3D scanning is the process of analyzing a real-world object or scene to collect data on its shape and appearance (such as color, texture). The collected data can be used to construct digital 3D models. 3D scanner is an imaging device that collects 3D data. It is based on different imaging technologies including ToF, structured-light and binocular stereo vision.
In the scanning process, lighting is critical for the accuracy of final output. Whether it’s ToF, structured light or active binocular stereo vision, the scanning all starts from light projection. ToF calculates the time span between the light emitted from and reflected back to the camera to get depth information. Structured-light technique is more dependent on the projected light. The structured-light 3D scanner projects light patterns onto the surface of objects, and receives the distorted image to acquire depth information. Active binocular stereo vision also uses the projected light to overcome the stereo matching problem.
In terms of the light source, normally white light, infrared and blue light are adopted. White light is a mixture of all the wavelengths of the visible light spectrum, so it’s safe and has good visibility. Blue light is also visible and features short wavelength and high amounts of energy. It is more interference-resistant than white light, and widely used in 3D scanning. Infrared light has longer wavelength than those of visible light ranging from 700nm to 1mm, and is invisible to human eyes, which has greater anti-interference capability. Revopoint’s handheld 3D scanner Handysense adopts Class 1 invisible infrared light that is safe for the eyes, causing no discomfort especially when scanning human face.

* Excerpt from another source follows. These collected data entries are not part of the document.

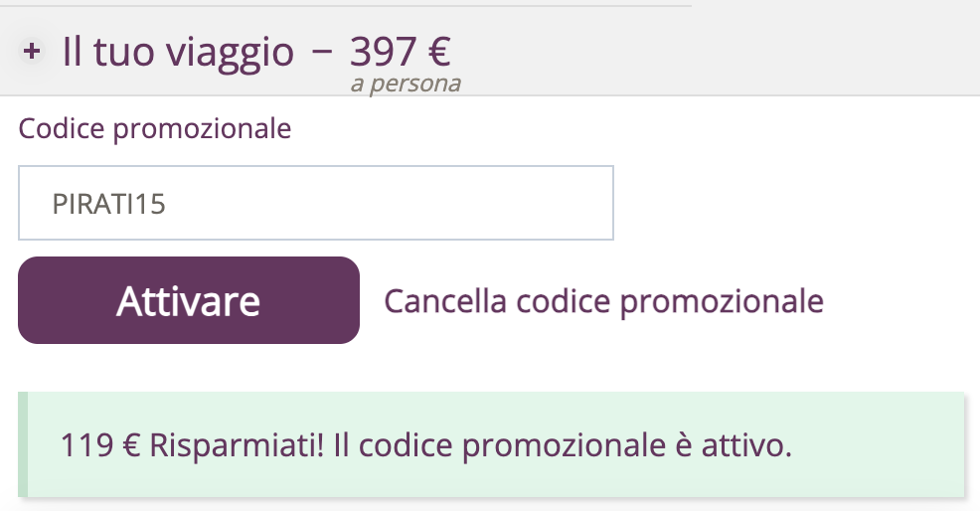Expand trip details with the plus icon
Screen dimensions: 980x511
click(x=31, y=51)

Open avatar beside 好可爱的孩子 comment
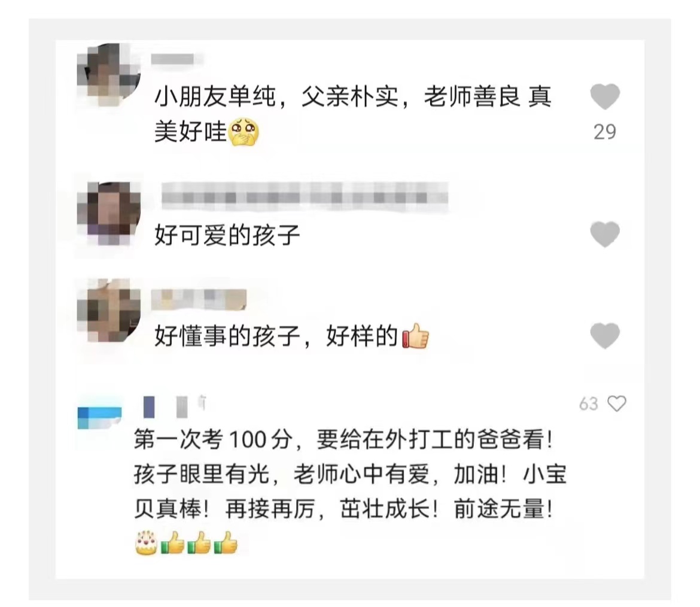pos(109,214)
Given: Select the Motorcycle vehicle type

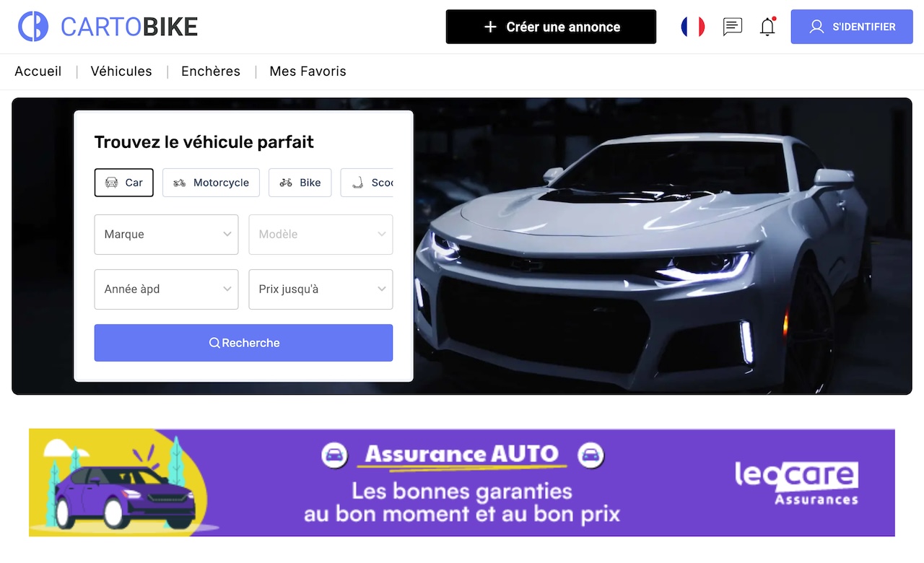Looking at the screenshot, I should (x=211, y=183).
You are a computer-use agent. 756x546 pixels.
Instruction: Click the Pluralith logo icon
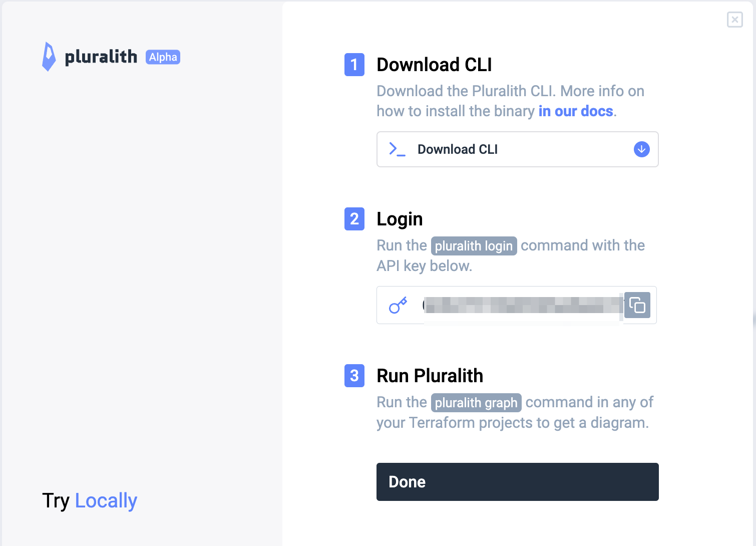click(x=48, y=57)
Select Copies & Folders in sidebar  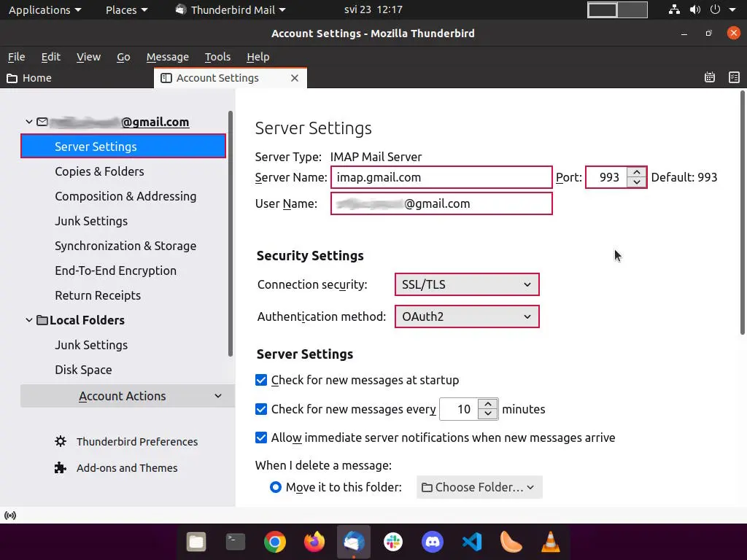99,171
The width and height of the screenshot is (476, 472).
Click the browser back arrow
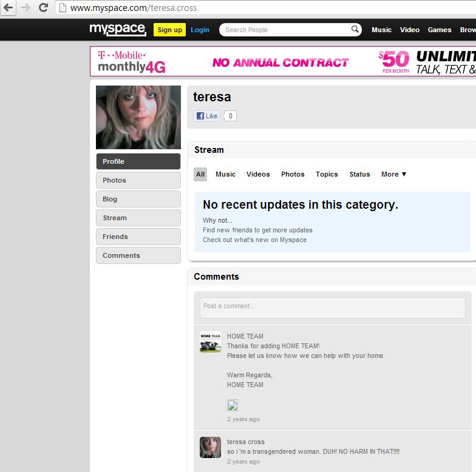(x=8, y=8)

In addition to the projected light, the ambient light affects scanning too. Strong ambient light will interfere with the projected light, thus causing error of the captured data. 3D scanners based on structured-light technology and active binocular stereo vision technology will be more likely to be influenced by strong ambient light, so it is often used indoor without when there isn’t too much strong light.
Light also plays a role when scanning different surfaces, especially those quite sensitive to light. For example, black surface absorbs much of the light; mirror and glass are highly reflective. These surfaces are, to some degree, difficult to scan for most 3D scanners.